Bill de Blasio rode to office in 2013 on a sweeping critique of social inequality, and quickly implemented a number of initiatives to address it, most notably the universal prekindergarten program. As he sought and gained reelection four years later, his rhetoric grew less sweeping and his policy proposals less grand: He offered, for instance, not to solve the homelessness problem but to manage it better.
On Thursday, in his annual State of the City address, de Blasio returned to lofty rhetoric and commanding vision, outlining a set of ambitious ideas that would—alongside concrete policy goals—help to make the city not just fairer but also, in his word, happier.
De Blasio spent the earlier part of this week outlining plans to offer better health-care access to 600,000 people—including 300,000 undocumented immigrants not eligible for existing public-health coverage—at a cost of $100 million a year. He also pledged to make New York City the first in the nation to require that all but the smallest companies allow their workers to earn up to 10 days of paid vacation time.
In Thursday’s speech, the mayor further promised to create a “universal retirement system” and a new Department of Consumer and Worker Protection, and he announced new expansions of the ferry system and the 3-K early education program. In a dramatic flourish, de Blasio paused at the podium to sign an executive order creating a new Mayor’s Office to Protect Tenants that will “hold every city agency accountable for protecting tenants,” and—he warned—seize buildings from the worst landlords, handing them off to nonprofit entities to manage.
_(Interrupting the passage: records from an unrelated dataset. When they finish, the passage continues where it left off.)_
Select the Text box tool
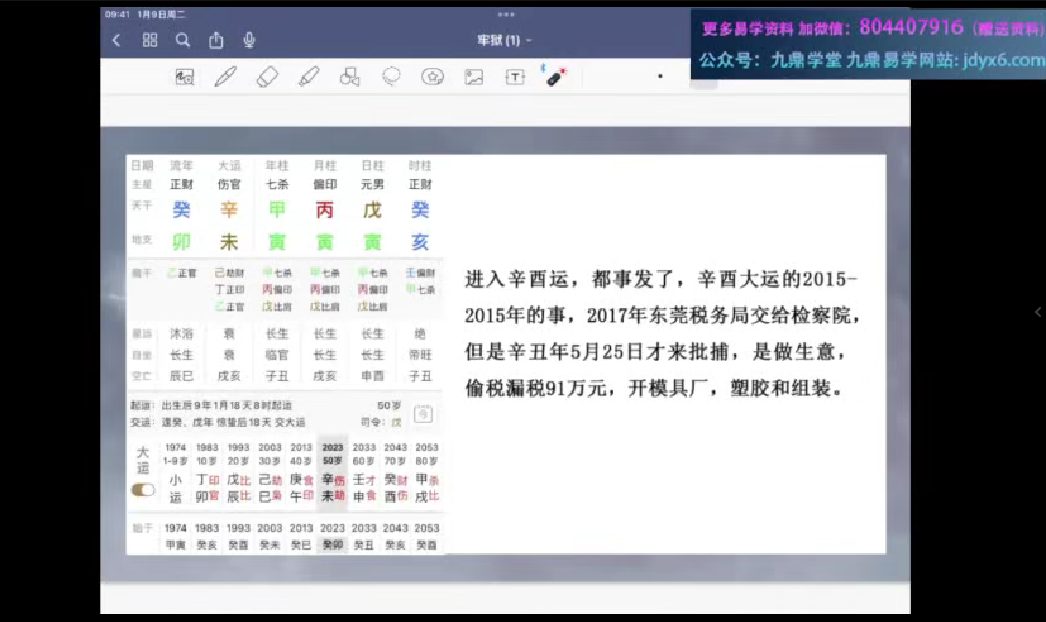 coord(514,77)
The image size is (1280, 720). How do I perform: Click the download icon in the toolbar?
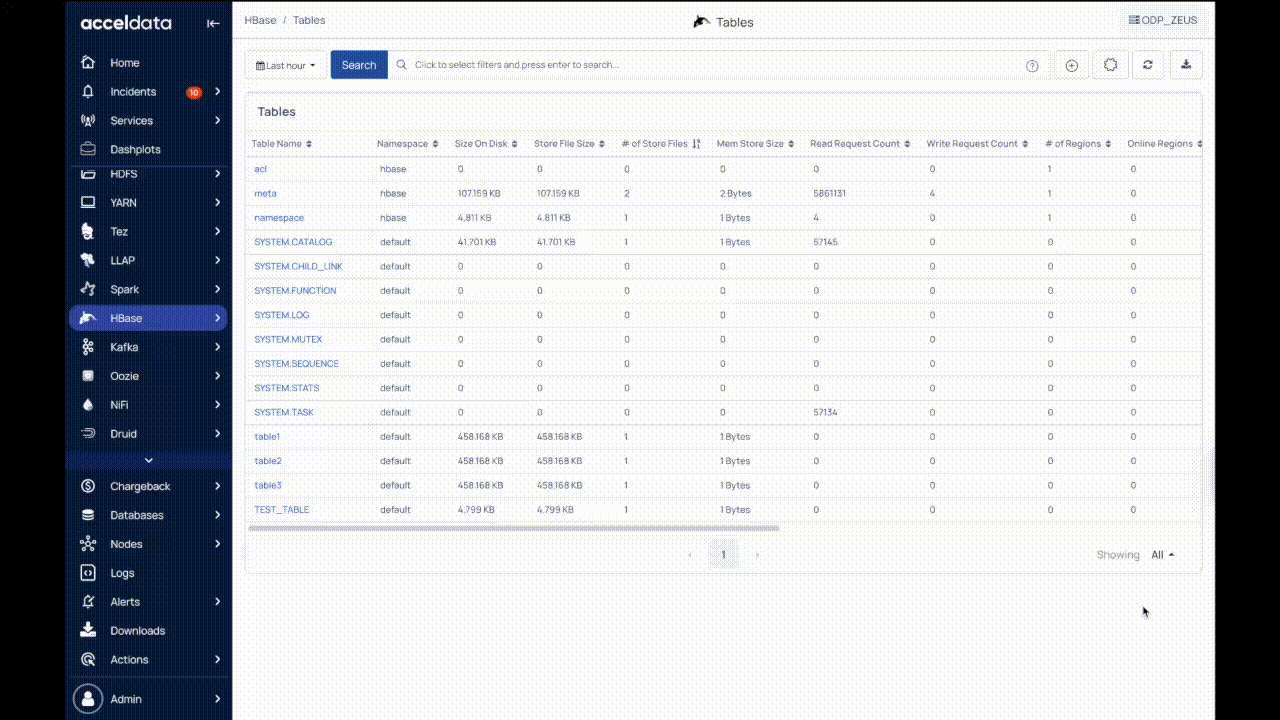click(x=1186, y=65)
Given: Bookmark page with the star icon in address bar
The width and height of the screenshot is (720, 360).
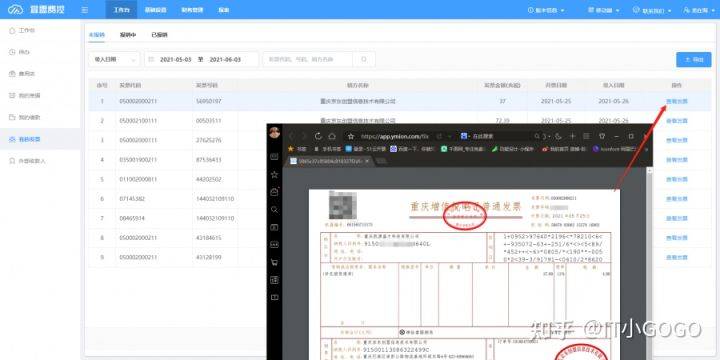Looking at the screenshot, I should tap(351, 136).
De Blasio barely hit upon some of the biggest policy challenges that have dogged his administration. He offered only glancing remarks about the public-housing system—which a federal judge and the federal housing secretary are both considering putting under new external oversight—or the homelessness crisis, which saw nearly 61,000 people in city shelters as of Tuesday night.
He did speak at length about the transit system, indicating that April 1 was the moment of truth for New York State to come up with an adequate funding plan for subways and buses. The mayor rattled off a long wish list of legislative changes in Albany, which includes eliminating vacancy decontrol in rent regulations; mandating speedy trials and reforming the bail system; and legalizing marijuana “in the right way,” which, de Blasio explained, meant expunging arrest records and “making sure the grassroots—not the big corporations—run this new business.”
But what was most striking about the speech was the way de Blasio connected the tensions and frustrations of working New Yorkers—including not being able to spend enough time with one’s children, or to go out with your partner on a date—to post-Reagan American capitalism. While the latter has long been a target of the mayor, who was elected in 2013 on a pledge to address gaping income inequality, the quality-of-life stuff is new. “Life in the fairest big city in America should never feel impossible,” de Blasio said. “There’s plenty of money in the world. There’s plenty of money in this city. It’s just in the wrong hands.”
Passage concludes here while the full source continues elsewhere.